Tommi Tomich

Personal information
- Full name: Tomislav Tomich
- Date of birth: 14 February 1980 (age 45)
- Place of birth: Perth, Western Australia
- Position(s): Goalkeeper

Senior career*
- Years: Team / Apps / (Gls)
- Cockburn City
- Western Knights
- 2000–2001: Perth Glory / 0 / (0)
- 2001: Bassendean Caledonians
- 2002–2003: Western Knights
- 2003–2004: Melbourne Knights FC / 10 / (0)
- 2004–2006: Western Knights
- 2006–2008: Perth Glory / 18 / (0)
- 2008: ECU Joondalup
- 2008–2009: South Melbourne FC / 28 / (0)
- 2008: → Melbourne Victory FC (loan) / 0 / (0)
- 2008: → Adelaide United (loan) / 0 / (0)
- 2010–2011: Altona Magic
- 2012–2015: Sydenham Park
- 2016: Sporting Whittlesea / 6 / (0)
- 2017: Yarraville FC / 20 / (0)

= Tommi Tomich =

Australian soccer player

Tomislav "Tommi" Tomich (born 14 February 1980) is an Australian goalkeeper who plays for Sydenham Park.

==Biography==
Tomich has previously played with Bassendean Caledonians, Cockburn City, Melbourne Knights FC, Western Knights and a stint with Perth Glory in the 2000. In November 2006 Tomich joined Perth Glory as a replacement for injured keeper Jason Petkovic. His consistent performances had earned him a one-year deal until the end of the 2007–08 season as first-choice goalkeeper until Jason Petkovic recovered.

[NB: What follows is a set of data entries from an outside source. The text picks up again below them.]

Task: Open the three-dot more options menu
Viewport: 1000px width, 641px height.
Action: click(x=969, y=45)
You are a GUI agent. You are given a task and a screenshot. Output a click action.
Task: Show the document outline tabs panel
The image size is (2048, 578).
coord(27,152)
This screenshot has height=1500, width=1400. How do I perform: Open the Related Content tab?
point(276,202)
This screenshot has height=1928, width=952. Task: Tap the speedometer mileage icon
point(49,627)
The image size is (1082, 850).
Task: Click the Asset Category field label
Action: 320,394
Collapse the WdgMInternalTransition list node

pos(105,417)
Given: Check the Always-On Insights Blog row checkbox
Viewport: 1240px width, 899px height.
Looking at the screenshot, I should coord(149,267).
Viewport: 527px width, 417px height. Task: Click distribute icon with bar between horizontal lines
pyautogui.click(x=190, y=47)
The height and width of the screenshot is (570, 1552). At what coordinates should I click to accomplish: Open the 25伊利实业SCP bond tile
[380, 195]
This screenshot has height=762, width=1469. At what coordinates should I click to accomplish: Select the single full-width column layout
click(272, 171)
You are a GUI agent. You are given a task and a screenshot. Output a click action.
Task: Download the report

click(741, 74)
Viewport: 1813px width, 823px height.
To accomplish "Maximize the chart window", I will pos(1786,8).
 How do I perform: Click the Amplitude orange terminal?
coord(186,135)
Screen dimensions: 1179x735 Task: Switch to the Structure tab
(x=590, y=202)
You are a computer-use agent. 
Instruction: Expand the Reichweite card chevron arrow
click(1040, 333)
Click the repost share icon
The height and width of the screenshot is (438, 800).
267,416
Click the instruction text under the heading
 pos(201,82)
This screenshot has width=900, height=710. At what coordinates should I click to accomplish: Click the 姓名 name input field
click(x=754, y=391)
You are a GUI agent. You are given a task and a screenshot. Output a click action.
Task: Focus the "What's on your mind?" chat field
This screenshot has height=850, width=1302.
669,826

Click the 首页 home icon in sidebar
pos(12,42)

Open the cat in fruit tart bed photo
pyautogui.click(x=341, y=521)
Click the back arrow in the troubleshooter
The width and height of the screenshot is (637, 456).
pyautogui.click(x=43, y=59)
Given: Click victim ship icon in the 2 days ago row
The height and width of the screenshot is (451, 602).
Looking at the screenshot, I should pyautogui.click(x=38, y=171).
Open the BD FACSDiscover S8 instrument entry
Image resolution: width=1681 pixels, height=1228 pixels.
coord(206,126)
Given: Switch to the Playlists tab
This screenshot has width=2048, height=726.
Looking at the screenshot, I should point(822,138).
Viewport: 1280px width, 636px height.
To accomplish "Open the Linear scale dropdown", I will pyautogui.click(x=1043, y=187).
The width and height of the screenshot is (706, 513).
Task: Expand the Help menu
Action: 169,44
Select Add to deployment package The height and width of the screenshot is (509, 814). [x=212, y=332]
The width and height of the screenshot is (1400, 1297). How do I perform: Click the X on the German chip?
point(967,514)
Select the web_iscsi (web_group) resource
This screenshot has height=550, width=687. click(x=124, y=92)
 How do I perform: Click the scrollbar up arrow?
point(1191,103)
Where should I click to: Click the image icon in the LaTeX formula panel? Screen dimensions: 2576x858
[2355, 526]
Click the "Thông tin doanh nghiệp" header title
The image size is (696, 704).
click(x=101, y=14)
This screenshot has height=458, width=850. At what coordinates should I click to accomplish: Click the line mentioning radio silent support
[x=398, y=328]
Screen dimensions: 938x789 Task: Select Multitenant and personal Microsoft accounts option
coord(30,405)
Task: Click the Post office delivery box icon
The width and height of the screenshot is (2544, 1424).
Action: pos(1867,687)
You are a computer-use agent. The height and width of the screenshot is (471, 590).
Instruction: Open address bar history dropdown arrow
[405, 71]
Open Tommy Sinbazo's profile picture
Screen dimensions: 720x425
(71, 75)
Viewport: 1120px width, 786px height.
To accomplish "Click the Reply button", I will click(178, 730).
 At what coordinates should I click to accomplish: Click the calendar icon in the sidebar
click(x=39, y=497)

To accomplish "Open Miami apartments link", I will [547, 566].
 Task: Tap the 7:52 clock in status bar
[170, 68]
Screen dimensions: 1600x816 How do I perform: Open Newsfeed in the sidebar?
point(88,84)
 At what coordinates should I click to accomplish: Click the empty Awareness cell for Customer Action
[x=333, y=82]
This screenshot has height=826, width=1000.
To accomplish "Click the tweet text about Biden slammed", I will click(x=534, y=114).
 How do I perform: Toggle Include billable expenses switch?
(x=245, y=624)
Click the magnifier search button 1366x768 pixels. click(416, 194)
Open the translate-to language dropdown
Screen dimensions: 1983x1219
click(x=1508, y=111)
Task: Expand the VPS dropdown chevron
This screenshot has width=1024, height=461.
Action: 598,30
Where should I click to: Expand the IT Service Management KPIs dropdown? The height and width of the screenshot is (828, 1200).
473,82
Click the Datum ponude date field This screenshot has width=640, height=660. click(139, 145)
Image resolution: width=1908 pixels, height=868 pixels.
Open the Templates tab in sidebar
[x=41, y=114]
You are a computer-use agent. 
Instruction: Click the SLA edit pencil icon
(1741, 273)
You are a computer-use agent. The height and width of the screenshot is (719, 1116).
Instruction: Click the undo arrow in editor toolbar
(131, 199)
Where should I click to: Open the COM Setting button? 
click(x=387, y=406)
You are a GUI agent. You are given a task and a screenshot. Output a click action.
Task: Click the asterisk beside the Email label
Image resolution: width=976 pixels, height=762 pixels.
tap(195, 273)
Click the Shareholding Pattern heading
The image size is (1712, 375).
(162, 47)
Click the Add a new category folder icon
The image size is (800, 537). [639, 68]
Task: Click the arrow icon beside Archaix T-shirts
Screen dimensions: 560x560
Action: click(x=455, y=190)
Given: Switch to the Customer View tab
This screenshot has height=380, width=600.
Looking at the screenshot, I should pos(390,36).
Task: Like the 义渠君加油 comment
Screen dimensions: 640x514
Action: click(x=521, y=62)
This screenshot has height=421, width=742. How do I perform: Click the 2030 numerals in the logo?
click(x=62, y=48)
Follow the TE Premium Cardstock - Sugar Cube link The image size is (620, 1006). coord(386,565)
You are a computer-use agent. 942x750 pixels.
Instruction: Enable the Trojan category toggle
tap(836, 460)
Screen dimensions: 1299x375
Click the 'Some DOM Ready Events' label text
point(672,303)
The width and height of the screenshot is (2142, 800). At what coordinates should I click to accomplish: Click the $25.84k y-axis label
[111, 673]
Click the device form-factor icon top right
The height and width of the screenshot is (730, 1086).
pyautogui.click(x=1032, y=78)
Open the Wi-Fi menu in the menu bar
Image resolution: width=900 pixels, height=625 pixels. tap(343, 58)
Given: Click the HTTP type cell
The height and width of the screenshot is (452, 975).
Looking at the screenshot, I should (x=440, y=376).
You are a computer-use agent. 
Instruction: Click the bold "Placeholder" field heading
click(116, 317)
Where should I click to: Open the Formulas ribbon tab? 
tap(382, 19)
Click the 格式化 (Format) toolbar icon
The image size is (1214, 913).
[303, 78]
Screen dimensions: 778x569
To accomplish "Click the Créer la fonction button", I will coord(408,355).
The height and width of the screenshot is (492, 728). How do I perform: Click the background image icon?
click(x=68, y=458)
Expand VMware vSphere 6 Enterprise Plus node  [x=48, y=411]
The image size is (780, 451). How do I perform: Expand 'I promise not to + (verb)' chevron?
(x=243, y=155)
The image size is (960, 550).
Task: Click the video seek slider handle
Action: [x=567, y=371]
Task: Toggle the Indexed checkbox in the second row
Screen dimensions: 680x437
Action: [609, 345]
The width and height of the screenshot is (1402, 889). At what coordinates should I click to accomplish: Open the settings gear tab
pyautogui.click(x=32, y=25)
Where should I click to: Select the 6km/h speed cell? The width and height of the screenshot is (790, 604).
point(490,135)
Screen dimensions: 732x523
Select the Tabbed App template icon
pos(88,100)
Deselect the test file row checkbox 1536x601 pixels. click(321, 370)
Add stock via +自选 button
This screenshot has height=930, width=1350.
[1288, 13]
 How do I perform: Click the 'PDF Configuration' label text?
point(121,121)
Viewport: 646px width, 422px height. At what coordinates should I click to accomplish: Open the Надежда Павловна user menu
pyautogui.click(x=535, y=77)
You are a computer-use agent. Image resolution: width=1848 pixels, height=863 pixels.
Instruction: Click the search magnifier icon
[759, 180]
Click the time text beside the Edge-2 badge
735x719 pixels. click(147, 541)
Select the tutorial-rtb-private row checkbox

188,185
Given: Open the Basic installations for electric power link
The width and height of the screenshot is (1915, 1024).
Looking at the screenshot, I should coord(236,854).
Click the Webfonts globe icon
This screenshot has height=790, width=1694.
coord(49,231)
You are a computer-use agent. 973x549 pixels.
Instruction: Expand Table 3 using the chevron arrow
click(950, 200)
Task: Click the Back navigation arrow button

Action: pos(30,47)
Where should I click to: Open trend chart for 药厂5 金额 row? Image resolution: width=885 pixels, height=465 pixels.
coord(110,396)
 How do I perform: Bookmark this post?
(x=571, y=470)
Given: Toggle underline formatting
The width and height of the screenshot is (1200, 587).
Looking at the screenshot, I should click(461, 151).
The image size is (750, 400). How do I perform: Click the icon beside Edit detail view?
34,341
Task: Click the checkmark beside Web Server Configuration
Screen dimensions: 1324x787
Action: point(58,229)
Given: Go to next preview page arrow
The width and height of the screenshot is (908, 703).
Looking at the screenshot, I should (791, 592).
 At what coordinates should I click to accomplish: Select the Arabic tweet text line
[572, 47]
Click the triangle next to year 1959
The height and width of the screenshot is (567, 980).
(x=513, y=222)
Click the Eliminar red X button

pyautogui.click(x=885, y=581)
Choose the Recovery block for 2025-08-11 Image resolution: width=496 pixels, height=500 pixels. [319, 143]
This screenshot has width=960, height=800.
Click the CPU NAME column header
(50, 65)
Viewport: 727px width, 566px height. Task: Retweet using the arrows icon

He was not offered another contract at Perth Glory and instead signed for local Perth club ECU Joondalup before moving to South Melbourne in 2008. In the same year he was loaned to Melbourne Victory FC in the A-League while Michael Theoklitos is injured and later to Adelaide United again for injury cover.